The manager potentially communicated a lot more than what you see here. After they walk away, the employee might think to themselves:
“Hmm. Me blaming construction on my inability to get to work on time is actually irresponsible. A responsible person would wake up earlier to keep their agreement. I wonder where else in my life I make excuses and pretend I’m not as powerful as I am.”
Can you see how the effect would different than if a manager said, “You’re being irresponsible and making excuses?” But that’s not something you say at level one, that’s level five, like Senator Warren showed us. The employee has the chance to discover this for themselves, especially if the manager notices other things throughout the week that are examples of the same theme; e.g. “I noticed you didn’t make a new pot of coffee when you poured the last cup.” The lack of responsibility is likely a pattern, after all: how we do anything is usually how we do everything.
At this first level of accountability, the manager intentionally avoids any kind of conflict, excuse-naming, or any other assertion of authority. A supervisor would say “Well, you need to be on time regardless” in line three above. A manager wonders out loud and gives the employee a chance to solve the problem themselves. Here’s an easy hint on how not to be a supervisor:
Don’t ever tell anyone what they “need” to do. Ever.
The phrase is so presumptuous and tyrannical it should make you nauseous. No human being absolutely knows what any other human being needs to do. If you tell people what they “need” to do, you treat them like children and you can expect them to in turn act like it. It’s more difficult to take a moment and figure out what you can say to lead them to the conclusion you already see, but that’s the job of management. Telling people what to do is easy, but it doesn’t get anyone what they want.
After a few Notices, very often the person hears you and makes a change without you having to give any kind of directive. That’s what you want. This is empowerment.
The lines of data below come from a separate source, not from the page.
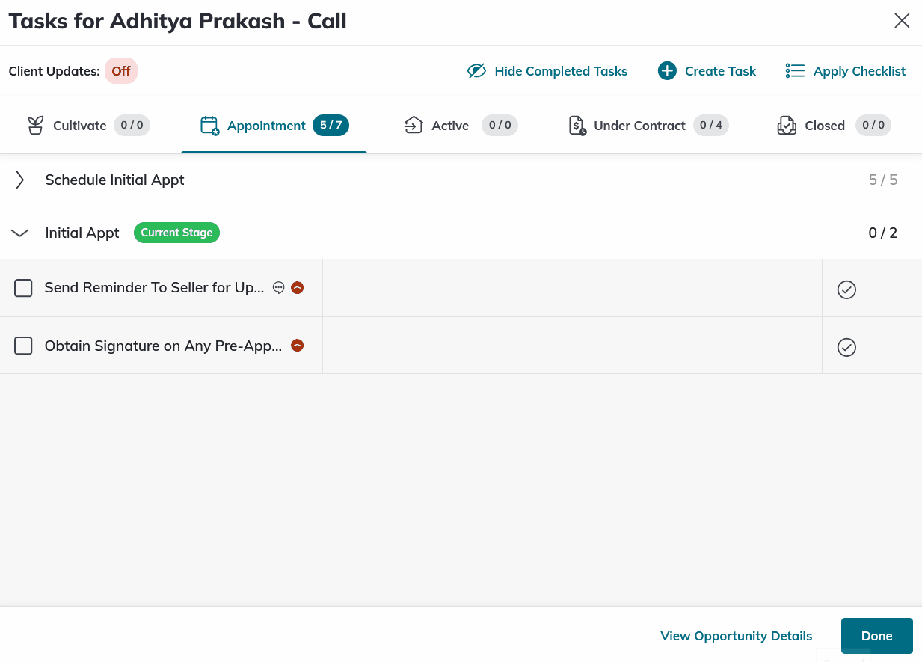Mark Send Reminder task complete via checkmark circle
The height and width of the screenshot is (662, 922).
tap(846, 289)
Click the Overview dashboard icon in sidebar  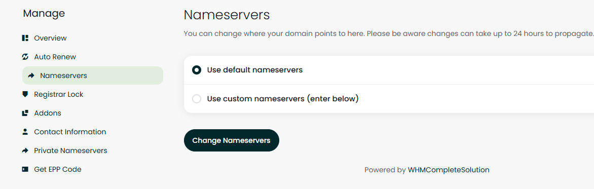coord(25,38)
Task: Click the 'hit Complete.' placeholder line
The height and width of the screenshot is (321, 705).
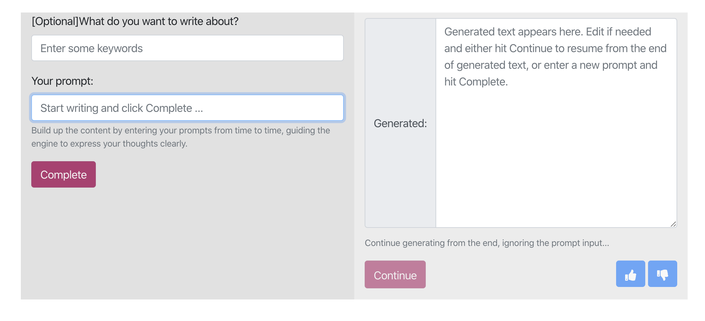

If you wait until a behavior becomes a real problem, and so have to “correct” the employee, it’s often too late because now they’re going to make the change primarily for you, because you told them to (so they’ll resent you) and under stress. This inhibits their ability to own it. That’s a recipe for people problems.
Do you enjoy being told what to do?
Nobody does. So managers wait too long to give the gentle feedback because it’s uncomfortable and they don’t know how, and then it’s too late so they “have” to tell the employee what to do. But what you’ve really done is trained the employee not to manage themselves, and not to be continually working on some aspect of their behavior. In other words, you’ve trained them to wait to be told what to do–which nobody likes. This is where people problems are born. And then you wonder why they don’t seem to care as much as you do. They don’t. You made sure of it.
Telling someone what to do is a last resort, and embodying this as a manager is part art, and part science. The science I’ve got covered in The Accountability Path. The art of it something we work on in the Clear and Open Community. I coach members how to use the Path to address their people problems so you all can do great work. You don’t have to do it alone. Why not try a risk-free month of membership to see how it fits?
But you’re not off the hook, yet! Your assignment this week is to make three notices with your people. This is your tool to eliminate people problems before the start. If you don’t manage people, try it with vendors, contractors, children, or anyone else you oversee. There are usually many opportunities to gently notice something that’s “off” in a way that gives people the opportunity to own a change. In the end, this is the most powerful way to create change, and actually the most comfortable as well.